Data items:

•••••

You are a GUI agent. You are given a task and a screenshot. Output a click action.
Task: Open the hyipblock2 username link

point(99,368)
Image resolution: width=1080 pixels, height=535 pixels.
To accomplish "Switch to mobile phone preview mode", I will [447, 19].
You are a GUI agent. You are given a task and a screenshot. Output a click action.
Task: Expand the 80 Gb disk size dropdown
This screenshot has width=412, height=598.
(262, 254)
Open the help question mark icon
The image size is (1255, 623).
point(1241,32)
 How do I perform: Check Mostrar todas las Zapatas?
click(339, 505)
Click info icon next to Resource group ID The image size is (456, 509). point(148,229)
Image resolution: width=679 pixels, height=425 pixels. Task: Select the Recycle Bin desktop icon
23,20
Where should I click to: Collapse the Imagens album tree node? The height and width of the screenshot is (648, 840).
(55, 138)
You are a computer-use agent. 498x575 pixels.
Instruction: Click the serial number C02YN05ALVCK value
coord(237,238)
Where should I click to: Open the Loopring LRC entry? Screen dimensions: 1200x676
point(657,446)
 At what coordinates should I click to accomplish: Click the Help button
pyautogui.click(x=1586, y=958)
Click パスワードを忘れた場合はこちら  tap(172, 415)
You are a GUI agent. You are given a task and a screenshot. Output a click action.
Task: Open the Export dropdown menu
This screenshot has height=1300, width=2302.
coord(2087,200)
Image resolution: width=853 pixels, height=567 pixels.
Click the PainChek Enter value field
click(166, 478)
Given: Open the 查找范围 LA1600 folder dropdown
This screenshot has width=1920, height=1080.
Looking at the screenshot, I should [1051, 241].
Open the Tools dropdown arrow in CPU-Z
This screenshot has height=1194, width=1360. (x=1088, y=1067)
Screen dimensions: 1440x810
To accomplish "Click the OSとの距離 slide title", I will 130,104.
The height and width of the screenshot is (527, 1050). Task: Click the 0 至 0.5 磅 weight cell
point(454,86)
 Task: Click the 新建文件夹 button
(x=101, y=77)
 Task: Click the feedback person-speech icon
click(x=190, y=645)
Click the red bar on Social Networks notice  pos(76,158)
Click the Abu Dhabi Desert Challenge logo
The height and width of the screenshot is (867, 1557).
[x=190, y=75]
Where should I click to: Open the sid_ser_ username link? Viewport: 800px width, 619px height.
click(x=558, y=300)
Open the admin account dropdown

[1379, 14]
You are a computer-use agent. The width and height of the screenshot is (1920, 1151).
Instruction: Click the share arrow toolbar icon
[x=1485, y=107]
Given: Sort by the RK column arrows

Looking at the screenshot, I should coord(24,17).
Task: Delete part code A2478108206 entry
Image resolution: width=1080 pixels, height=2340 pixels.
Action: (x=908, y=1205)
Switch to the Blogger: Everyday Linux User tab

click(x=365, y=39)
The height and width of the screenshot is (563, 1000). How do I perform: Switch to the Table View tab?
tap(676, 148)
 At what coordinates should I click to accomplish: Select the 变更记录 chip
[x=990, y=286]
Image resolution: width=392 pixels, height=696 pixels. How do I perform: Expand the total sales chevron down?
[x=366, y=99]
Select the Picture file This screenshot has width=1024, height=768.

•••••

**Goal of the exercise**
Convert the lines of the records above into a numbered list, leaving out any blank lines.

**Full response**
1. You are a GUI agent. You are given a task and a screenshot. Output a click action.
2. Task: Open the hyipblock2 username link
3. point(99,368)
4. Image resolution: width=1080 pixels, height=535 pixels.
5. To accomplish "Switch to mobile phone preview mode", I will [447, 19].
6. You are a GUI agent. You are given a task and a screenshot. Output a click action.
7. Task: Expand the 80 Gb disk size dropdown
8. This screenshot has width=412, height=598.
9. (262, 254)
10. Open the help question mark icon
11. The image size is (1255, 623).
12. point(1241,32)
13.  How do I perform: Check Mostrar todas las Zapatas?
14. click(339, 505)
15. Click info icon next to Resource group ID The image size is (456, 509). point(148,229)
16. Image resolution: width=679 pixels, height=425 pixels. Task: Select the Recycle Bin desktop icon
17. 23,20
18. Where should I click to: Collapse the Imagens album tree node? The height and width of the screenshot is (648, 840).
19. (55, 138)
20. You are a computer-use agent. 498x575 pixels.
21. Instruction: Click the serial number C02YN05ALVCK value
22. coord(237,238)
23. Where should I click to: Open the Loopring LRC entry? Screen dimensions: 1200x676
24. point(657,446)
25.  At what coordinates should I click to accomplish: Click the Help button
26. pyautogui.click(x=1586, y=958)
27. Click パスワードを忘れた場合はこちら  tap(172, 415)
28. You are a GUI agent. You are given a task and a screenshot. Output a click action.
29. Task: Open the Export dropdown menu
30. This screenshot has height=1300, width=2302.
31. coord(2087,200)
32. Image resolution: width=853 pixels, height=567 pixels.
33. Click the PainChek Enter value field
34. click(166, 478)
35. Given: Open the 查找范围 LA1600 folder dropdown
36. This screenshot has width=1920, height=1080.
37. Looking at the screenshot, I should [1051, 241].
38. Open the Tools dropdown arrow in CPU-Z
39. This screenshot has height=1194, width=1360. (x=1088, y=1067)
40. Screen dimensions: 1440x810
41. To accomplish "Click the OSとの距離 slide title", I will 130,104.
42. The height and width of the screenshot is (527, 1050). Task: Click the 0 至 0.5 磅 weight cell
43. point(454,86)
44.  Task: Click the 新建文件夹 button
45. (x=101, y=77)
46.  Task: Click the feedback person-speech icon
47. click(x=190, y=645)
48. Click the red bar on Social Networks notice  pos(76,158)
49. Click the Abu Dhabi Desert Challenge logo
50. The height and width of the screenshot is (867, 1557).
51. [x=190, y=75]
52. Where should I click to: Open the sid_ser_ username link? Viewport: 800px width, 619px height.
53. click(x=558, y=300)
54. Open the admin account dropdown
55. [1379, 14]
56. You are a computer-use agent. The width and height of the screenshot is (1920, 1151).
57. Instruction: Click the share arrow toolbar icon
58. [x=1485, y=107]
59. Given: Sort by the RK column arrows
60. Looking at the screenshot, I should coord(24,17).
61. Task: Delete part code A2478108206 entry
62. Image resolution: width=1080 pixels, height=2340 pixels.
63. Action: (x=908, y=1205)
64. Switch to the Blogger: Everyday Linux User tab
65. click(x=365, y=39)
66. The height and width of the screenshot is (563, 1000). How do I perform: Switch to the Table View tab?
67. tap(676, 148)
68.  At what coordinates should I click to accomplish: Select the 变更记录 chip
69. [x=990, y=286]
70. Image resolution: width=392 pixels, height=696 pixels. How do I perform: Expand the total sales chevron down?
71. [x=366, y=99]
72. Select the Picture file This screenshot has width=1024, height=768.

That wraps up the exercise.